Effect of the adipose-derived stem cell for the improvement of fatty degeneration and rotator cuff healing in rabbit model.

These authors sectioned the right and left subscapularis tendon at the insertion in 32 rabbits and wrapped the torn tendon with a 10-mm-long silicone Penrose drain with an 8-mm outer diameter to inhibit adhesion to the surrounding soft tissue. There four study groups: (1) repair + stem cells, (2) repair + saline, (3) stem cells without repair, and (4) saline without repair. Repair was carried out using two suture anchors. The adipose derived stem cells had been  previously cultured and were injected into the subscapularis muscle adjacent to the musculotendinous junction area. A fifth group of 8 rabbits served as normal controls. In each rabbit both shoulders were tested electromyographically, one side was additionally tested biomechanically and the other examined histologically.

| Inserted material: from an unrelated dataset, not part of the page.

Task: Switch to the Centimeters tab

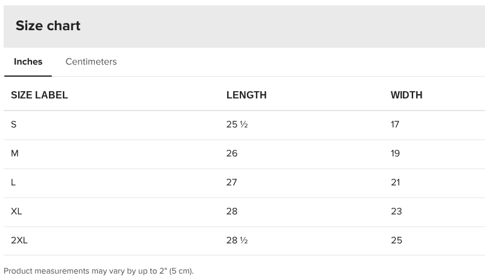Action: pos(91,62)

At six weeks after surgery the animals were investigated.

The unprepared tendons (groups 3 and 4) did not heal.

On electromyographic evaluation, the stem cell +repair group exhibited a significantly larger compound muscle action potential area than the saline+repair group, achieving values  almost at the level of the control group.

The load-to-failure of the stem cell+repair group insignificantly higher than that of the saline+repair group.

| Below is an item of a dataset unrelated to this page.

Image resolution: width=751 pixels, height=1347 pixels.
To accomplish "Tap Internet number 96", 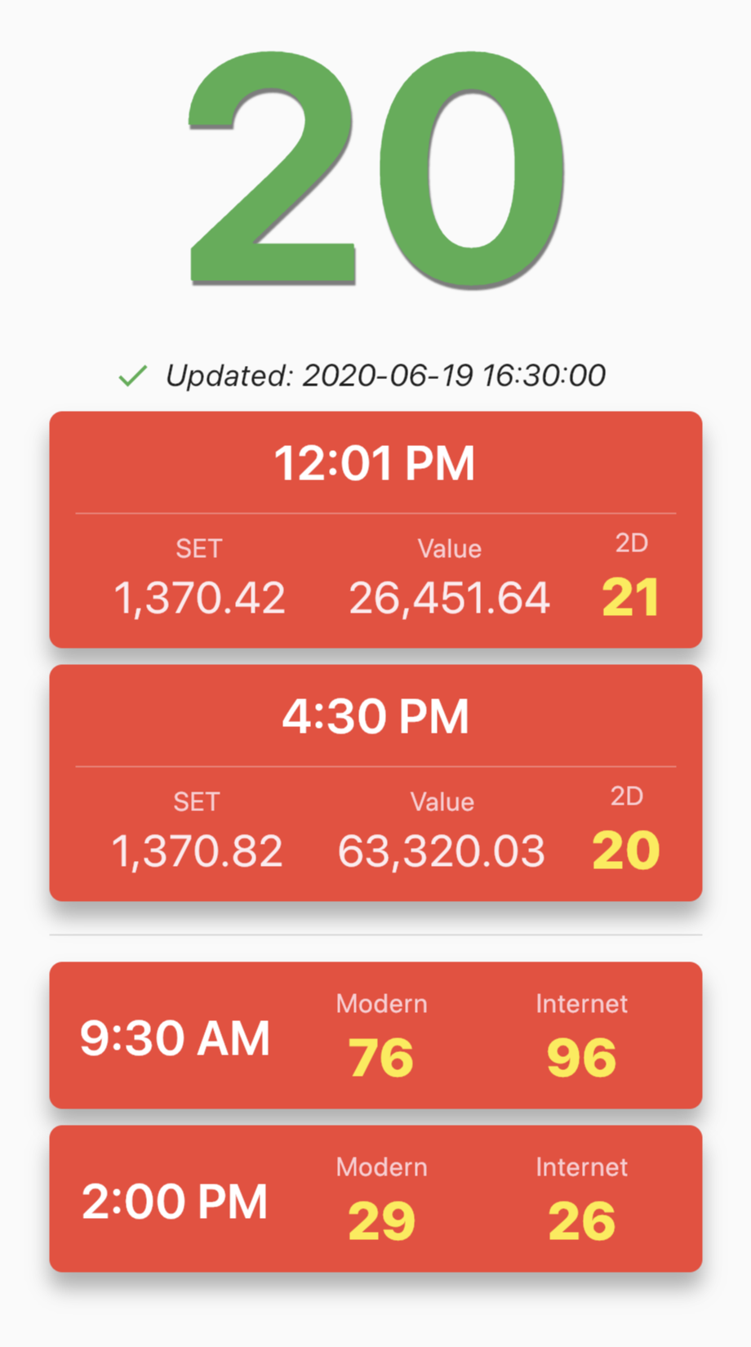I will (x=581, y=1058).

The mean proportion of fatty infiltration in the subscapularis muscles was lower for the stem cell + repair group was lower than that of the other experimental groups. 

Comment: this is a nicely controlled animal study. Importantly, the authors investigated delayed repair in contrast to many prior studies that investigated only immediate repair after tendon sectioning. The authors were very forthcoming about he possible limitations of the study:
(1) most human cuff repairs are performed more than 6 weeks after the tear; chronic rotator cuff tears typically develop slowly over a long period of time. 
(2) the amount of fatty infiltration at the time of repair was not assessed.
(3) the histologic evaluation of tendon-to-bone healing was not evaluated.
(4) the level of fatty infiltration was only evaluated in a single section of muscle by histologic evaluation.
(5) muscle stimulation and contraction on EMG testing may not represent the functional aspects of the repaired muscle. 
(6) the injected stem cells were not tracked and the  molecular pathways involved in muscle regeneration were not explored.

Nevertheless, this study should stimulate investigation of the optimal dose, timing and longer term effects of stem cell injection prior to clinical application.